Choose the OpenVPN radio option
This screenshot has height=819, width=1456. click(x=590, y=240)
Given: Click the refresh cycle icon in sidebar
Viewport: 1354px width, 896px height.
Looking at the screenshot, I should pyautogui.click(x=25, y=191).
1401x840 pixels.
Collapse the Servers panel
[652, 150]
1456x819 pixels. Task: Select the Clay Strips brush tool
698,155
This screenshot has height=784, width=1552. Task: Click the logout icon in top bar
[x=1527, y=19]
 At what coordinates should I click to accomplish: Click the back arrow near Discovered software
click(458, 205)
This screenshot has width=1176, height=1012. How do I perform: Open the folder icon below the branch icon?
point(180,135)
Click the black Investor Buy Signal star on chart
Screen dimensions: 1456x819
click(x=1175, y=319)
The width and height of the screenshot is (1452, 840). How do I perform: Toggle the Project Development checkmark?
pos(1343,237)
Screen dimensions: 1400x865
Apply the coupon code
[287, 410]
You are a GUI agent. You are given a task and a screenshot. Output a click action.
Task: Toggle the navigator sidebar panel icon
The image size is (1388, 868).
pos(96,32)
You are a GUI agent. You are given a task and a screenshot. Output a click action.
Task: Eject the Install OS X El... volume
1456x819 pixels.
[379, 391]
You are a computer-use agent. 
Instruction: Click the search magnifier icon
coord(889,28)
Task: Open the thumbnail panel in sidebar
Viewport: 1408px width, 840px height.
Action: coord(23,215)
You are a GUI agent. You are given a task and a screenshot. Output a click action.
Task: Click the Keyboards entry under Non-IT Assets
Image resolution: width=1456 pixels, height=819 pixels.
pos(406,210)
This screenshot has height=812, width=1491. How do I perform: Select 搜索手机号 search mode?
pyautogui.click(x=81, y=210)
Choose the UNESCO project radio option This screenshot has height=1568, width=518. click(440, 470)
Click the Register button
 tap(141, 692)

- Task directions -
Set the whole listing down, word for word.

- Task solution -
Choose the OpenVPN radio option
This screenshot has height=819, width=1456. click(x=590, y=240)
Given: Click the refresh cycle icon in sidebar
Viewport: 1354px width, 896px height.
Looking at the screenshot, I should pyautogui.click(x=25, y=191).
1401x840 pixels.
Collapse the Servers panel
[652, 150]
1456x819 pixels. Task: Select the Clay Strips brush tool
698,155
This screenshot has height=784, width=1552. Task: Click the logout icon in top bar
[x=1527, y=19]
 At what coordinates should I click to accomplish: Click the back arrow near Discovered software
click(458, 205)
This screenshot has width=1176, height=1012. How do I perform: Open the folder icon below the branch icon?
point(180,135)
Click the black Investor Buy Signal star on chart
Screen dimensions: 1456x819
click(x=1175, y=319)
The width and height of the screenshot is (1452, 840). How do I perform: Toggle the Project Development checkmark?
pos(1343,237)
Screen dimensions: 1400x865
Apply the coupon code
[287, 410]
You are a GUI agent. You are given a task and a screenshot. Output a click action.
Task: Toggle the navigator sidebar panel icon
The image size is (1388, 868).
pos(96,32)
You are a GUI agent. You are given a task and a screenshot. Output a click action.
Task: Eject the Install OS X El... volume
1456x819 pixels.
[379, 391]
You are a computer-use agent. 
Instruction: Click the search magnifier icon
coord(889,28)
Task: Open the thumbnail panel in sidebar
Viewport: 1408px width, 840px height.
Action: coord(23,215)
You are a GUI agent. You are given a task and a screenshot. Output a click action.
Task: Click the Keyboards entry under Non-IT Assets
Image resolution: width=1456 pixels, height=819 pixels.
pos(406,210)
This screenshot has height=812, width=1491. How do I perform: Select 搜索手机号 search mode?
pyautogui.click(x=81, y=210)
Choose the UNESCO project radio option This screenshot has height=1568, width=518. click(440, 470)
Click the Register button
 tap(141, 692)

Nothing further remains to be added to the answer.